Stored items:
::::

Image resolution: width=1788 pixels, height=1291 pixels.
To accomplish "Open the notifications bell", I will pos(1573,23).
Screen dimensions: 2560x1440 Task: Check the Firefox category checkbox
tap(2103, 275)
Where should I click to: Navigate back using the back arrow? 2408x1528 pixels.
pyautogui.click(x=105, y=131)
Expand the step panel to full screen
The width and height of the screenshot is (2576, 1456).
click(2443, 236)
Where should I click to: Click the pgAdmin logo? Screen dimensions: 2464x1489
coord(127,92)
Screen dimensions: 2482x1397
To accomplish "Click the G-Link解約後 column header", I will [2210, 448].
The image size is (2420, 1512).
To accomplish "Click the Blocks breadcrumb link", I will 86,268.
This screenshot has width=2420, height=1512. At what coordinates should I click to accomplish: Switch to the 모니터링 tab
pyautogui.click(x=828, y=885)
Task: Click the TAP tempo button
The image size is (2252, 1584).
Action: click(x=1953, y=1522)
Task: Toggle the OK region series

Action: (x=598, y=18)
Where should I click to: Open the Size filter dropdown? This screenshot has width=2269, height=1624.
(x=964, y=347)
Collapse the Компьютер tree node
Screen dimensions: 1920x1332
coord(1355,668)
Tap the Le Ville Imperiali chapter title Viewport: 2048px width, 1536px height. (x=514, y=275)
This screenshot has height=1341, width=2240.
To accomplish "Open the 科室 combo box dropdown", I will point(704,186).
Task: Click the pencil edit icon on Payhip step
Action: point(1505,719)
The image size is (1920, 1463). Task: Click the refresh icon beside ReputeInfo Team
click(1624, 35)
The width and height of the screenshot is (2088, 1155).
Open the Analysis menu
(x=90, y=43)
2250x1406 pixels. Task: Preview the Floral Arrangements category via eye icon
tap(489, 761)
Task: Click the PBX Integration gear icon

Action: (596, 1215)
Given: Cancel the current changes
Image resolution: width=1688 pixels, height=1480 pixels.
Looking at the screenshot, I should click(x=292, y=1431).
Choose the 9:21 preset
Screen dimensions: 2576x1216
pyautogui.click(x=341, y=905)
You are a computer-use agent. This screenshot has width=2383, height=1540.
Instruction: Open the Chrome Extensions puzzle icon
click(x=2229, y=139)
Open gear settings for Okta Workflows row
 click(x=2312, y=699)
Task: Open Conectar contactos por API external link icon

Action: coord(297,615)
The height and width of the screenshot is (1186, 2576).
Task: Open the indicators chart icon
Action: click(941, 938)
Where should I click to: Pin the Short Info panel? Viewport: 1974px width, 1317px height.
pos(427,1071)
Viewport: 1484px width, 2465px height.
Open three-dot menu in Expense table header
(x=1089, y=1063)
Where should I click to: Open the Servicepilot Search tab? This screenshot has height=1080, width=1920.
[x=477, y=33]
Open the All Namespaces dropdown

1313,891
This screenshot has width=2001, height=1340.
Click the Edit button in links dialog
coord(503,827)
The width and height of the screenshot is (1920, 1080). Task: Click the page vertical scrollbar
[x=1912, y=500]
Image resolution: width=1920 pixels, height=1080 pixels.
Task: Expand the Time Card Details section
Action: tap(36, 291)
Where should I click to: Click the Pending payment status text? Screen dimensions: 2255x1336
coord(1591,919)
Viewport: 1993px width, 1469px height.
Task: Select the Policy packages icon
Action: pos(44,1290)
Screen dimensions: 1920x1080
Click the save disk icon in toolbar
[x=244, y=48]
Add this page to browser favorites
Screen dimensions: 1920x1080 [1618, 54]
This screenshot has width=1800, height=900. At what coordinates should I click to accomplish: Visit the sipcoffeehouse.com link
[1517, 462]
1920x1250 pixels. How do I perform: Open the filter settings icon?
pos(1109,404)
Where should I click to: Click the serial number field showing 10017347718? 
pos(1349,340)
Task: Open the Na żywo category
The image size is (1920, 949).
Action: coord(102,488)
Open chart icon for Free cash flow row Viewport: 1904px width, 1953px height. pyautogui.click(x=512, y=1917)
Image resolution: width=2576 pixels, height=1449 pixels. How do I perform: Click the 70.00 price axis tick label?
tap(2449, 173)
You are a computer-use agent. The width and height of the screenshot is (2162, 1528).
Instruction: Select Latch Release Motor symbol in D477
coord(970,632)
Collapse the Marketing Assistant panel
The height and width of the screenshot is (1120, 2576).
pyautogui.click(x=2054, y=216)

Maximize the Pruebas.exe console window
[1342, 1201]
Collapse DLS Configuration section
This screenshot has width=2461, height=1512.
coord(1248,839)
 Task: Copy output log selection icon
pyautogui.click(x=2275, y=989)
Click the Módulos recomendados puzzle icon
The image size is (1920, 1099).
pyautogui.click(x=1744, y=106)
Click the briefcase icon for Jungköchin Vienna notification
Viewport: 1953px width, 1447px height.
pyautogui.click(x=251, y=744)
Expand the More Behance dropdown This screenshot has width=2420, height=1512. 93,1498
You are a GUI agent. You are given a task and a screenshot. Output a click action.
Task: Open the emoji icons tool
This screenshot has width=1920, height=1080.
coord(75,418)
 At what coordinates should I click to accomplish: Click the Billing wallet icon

::::

◆ Work required:
Note how many lines of the entries contain the string "agent", then give that number by itself.

◆ Result below:
3